> YOUR OBJECTIVE:
Within the entries below, output exactly the lines between the line containing "The width and" and the line containing "the search magnifier", inclusive, and omit any picture.

++++++++++++++++++++

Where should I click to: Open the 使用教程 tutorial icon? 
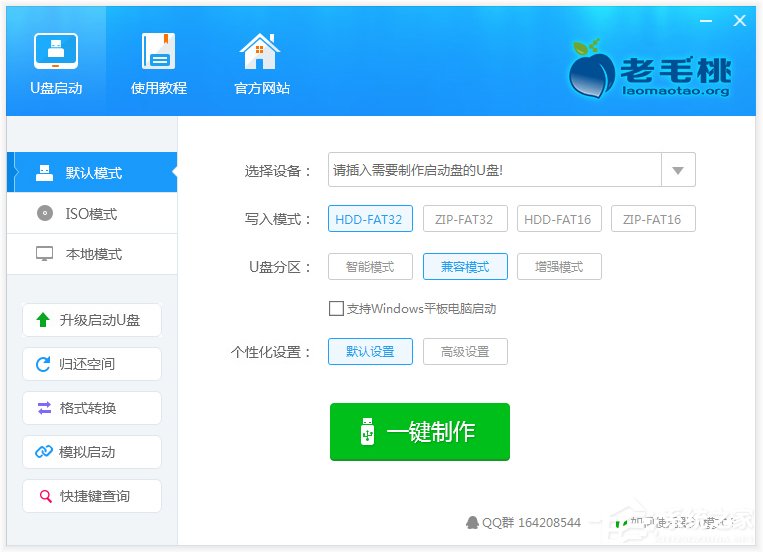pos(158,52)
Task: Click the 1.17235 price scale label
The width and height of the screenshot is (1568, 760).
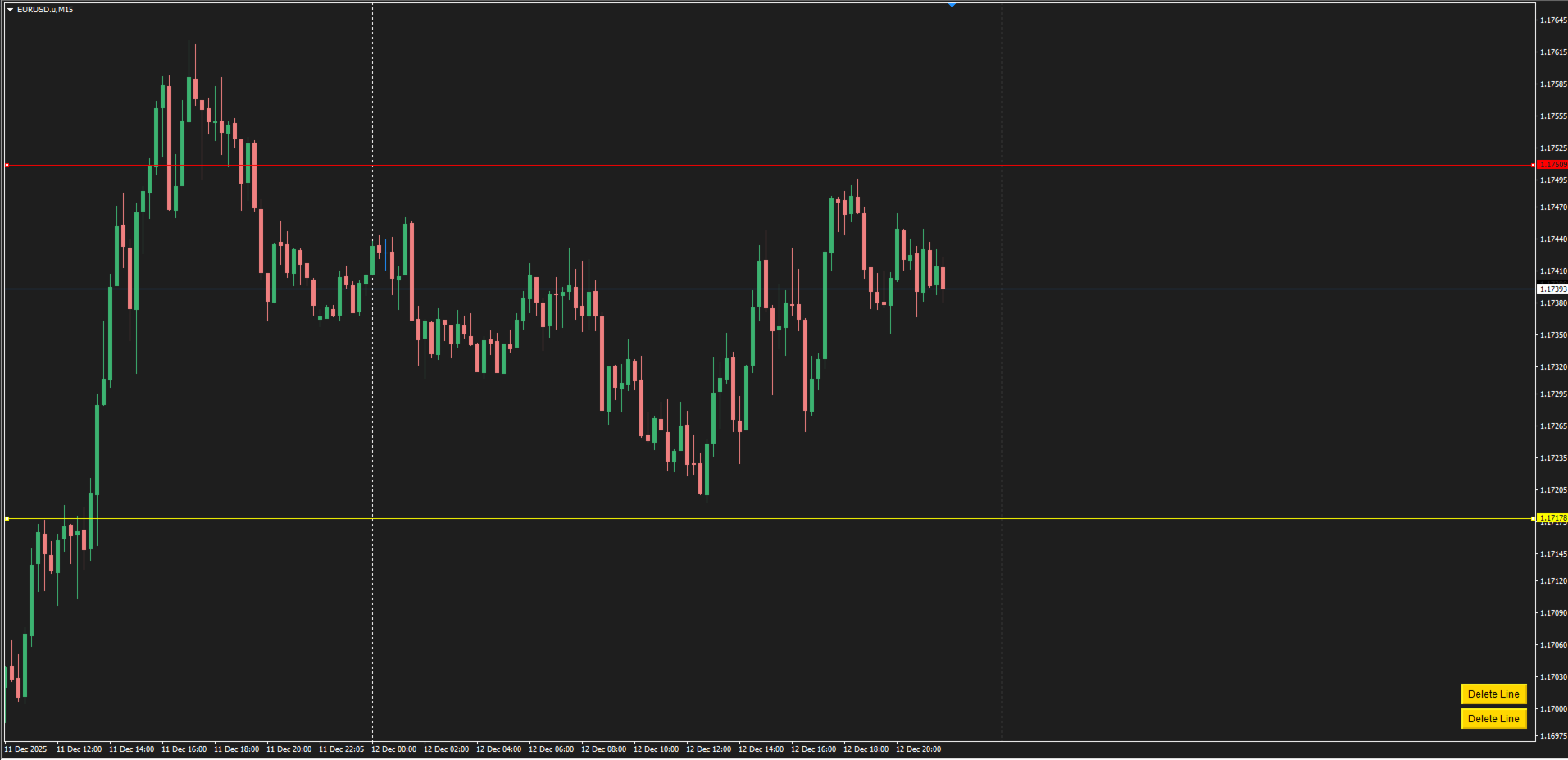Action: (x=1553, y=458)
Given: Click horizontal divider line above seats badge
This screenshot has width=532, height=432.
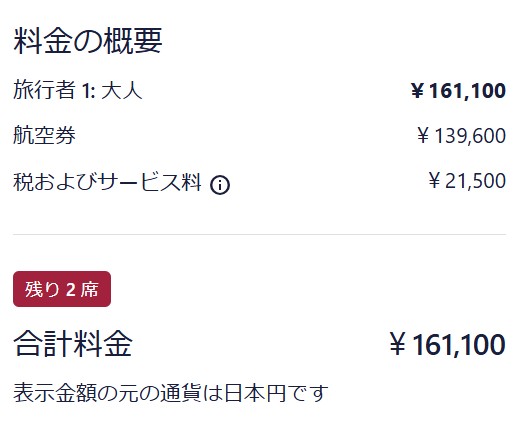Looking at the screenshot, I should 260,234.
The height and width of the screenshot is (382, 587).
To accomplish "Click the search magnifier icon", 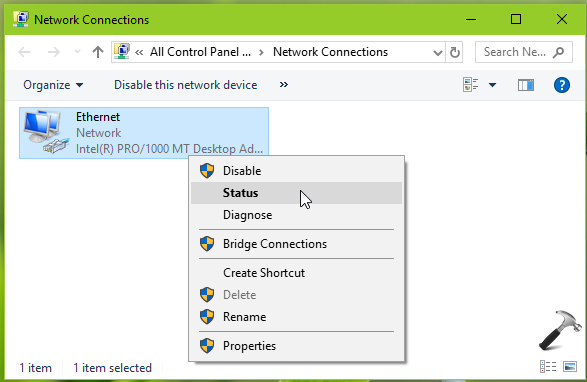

++++++++++++++++++++

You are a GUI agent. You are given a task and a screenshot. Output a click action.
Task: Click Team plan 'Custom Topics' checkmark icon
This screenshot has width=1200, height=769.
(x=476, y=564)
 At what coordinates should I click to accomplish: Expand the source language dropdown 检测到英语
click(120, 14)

++++++++++++++++++++

> WRITTEN ANSWER:
The width and height of the screenshot is (1568, 760).
Action: (x=1553, y=458)
Given: Click horizontal divider line above seats badge
This screenshot has width=532, height=432.
Looking at the screenshot, I should 260,234.
The height and width of the screenshot is (382, 587).
To accomplish "Click the search magnifier icon", 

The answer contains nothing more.